Todos los países son únicos y, a la vez, todos se entienden a sí mismos como “más únicos” que el resto. Esta ilusión les permite a veces concederse una sensación de invulnerabilidad ante los riesgos económicos que han dañado seriamente a otros. “Efectivamente, eso sucedió en tal y cual país similar al nuestro”, va el argumento, “pero jamás podría pasar aquí; aquí es diferente”.
Así, el Perú ha venido actuando en ocasiones como si de algún modo pudiese exceptuarse de los principios económicos y políticos que rigen en el resto del mundo. De pronto, las leyes de la oferta y la demanda parecieran suspenderse gracias a las buenas intenciones de nuestros congresistas o candidatos a cargos públicos. Pero la realidad, tarde o temprano, pasa factura. Somos un jugador de talla limitada. El tamaño de la economía del Perú representa el 0,26% del PBI global y 0,23% de las exportaciones mundiales. En estas dimensiones, nos ubicamos en alguna posición entre Argelia y Rumanía. No hay mayor excepcionalidad peruana ni dique que nos inmunice ante malas decisiones de política. Lo que funcionó mal consistentemente en otros países, muy posiblemente funcionará mal aquí también y con las mismas consecuencias.
Hay una buena explicación para esta sensación de indestructibilidad como resultado de malas políticas. La gestión responsable –diligente y silenciosa– de las cuentas fiscales y el control de la inflación generaron, durante las últimas décadas, la impresión de que la estabilidad macroeconómica era un derecho adquirido. El manejo económico relativamente sensato de la economía –respetando la iniciativa privada, promoviendo el comercio internacional, garantizando un rol subsidiario del Estado en la actividad empresarial– permitió que la actividad productiva se expandiese, los ingresos promedio aumentaran y las condiciones de vida mejoraran. La pobreza caía. De algún modo, todo esto se sentía natural. La pandemia revirtió una parte no menor de las mejoras acumuladas en el tiempo, pero la idea tácita de que el manejo económico responsable quizá era opcional, casi una música de fondo innecesaria, quedó.

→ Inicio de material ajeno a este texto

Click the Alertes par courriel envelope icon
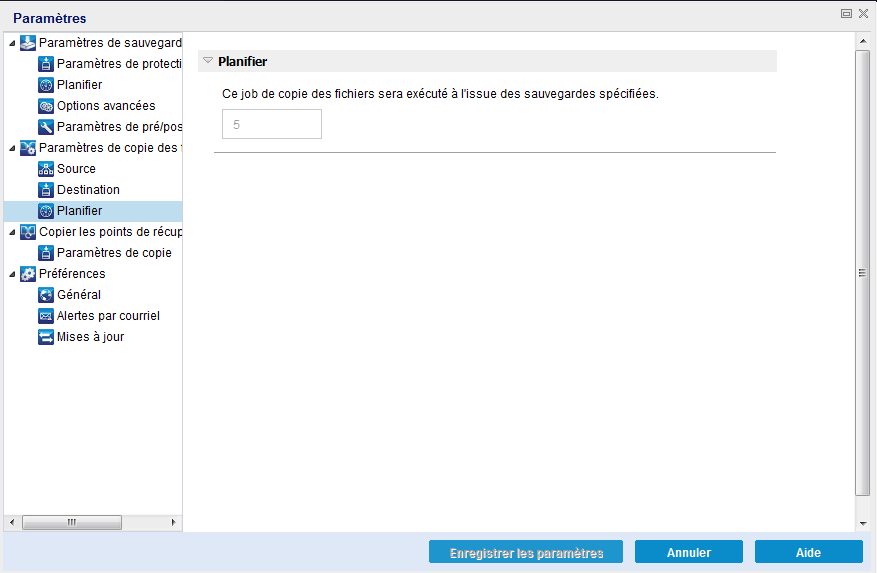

Lamentablemente, los buenos resultados que el país obtuvo no equivalían, de ninguna manera, a haber ganado una batalla final. No hay ley de hierro que ate el tipo de cambio peruano a cotizarse a menos de S/4 por dólar, ni a la inflación a permanecer por debajo del 2% o 3% al que estamos acostumbrados. Ninguna empresa –peruana o extranjera– tiene la obligación de hacer negocios aquí a largo plazo ni crear trabajo local. La pobreza debería volver a los niveles del 2019 en unos tres años, pero también podría esto posponerse indefinidamente. Y así como Colombia perdió hace dos semanas su grado de inversión por parte de Standard & Poor’s, las revisiones a la baja de nuestra deuda son parte de las posibilidades. Una vez que el país entra al círculo vicioso –malos resultados conducen a pérdida de confianza y esta, a su vez, a peores resultados– es difícil escapar. Aún si no queremos creer en ellos, los procesos de deterioro económico –sean inmediatos o progresivos– son muy reales. Los han vivido otros países de la región y los hemos vivido nosotros mismos.
Precisamente porque cada país es único es que tiene la oportunidad de crear su propio camino. Los desenlaces económicos negativos pueden tomar poco tiempo o mucho tiempo; pueden ser consecuencia de acciones destructivas deliberadas o de simple incompetencia y desidia que oxidan la maquinaria productiva. El punto central es que sí suceden, aún si lo hemos olvidado por nuestra historia reciente. Hoy, la lista de países que tomaron giros empobrecedores está llena de quienes se pensaron a sí mismos como la excepción a las reglas más elementales de sentido común económico.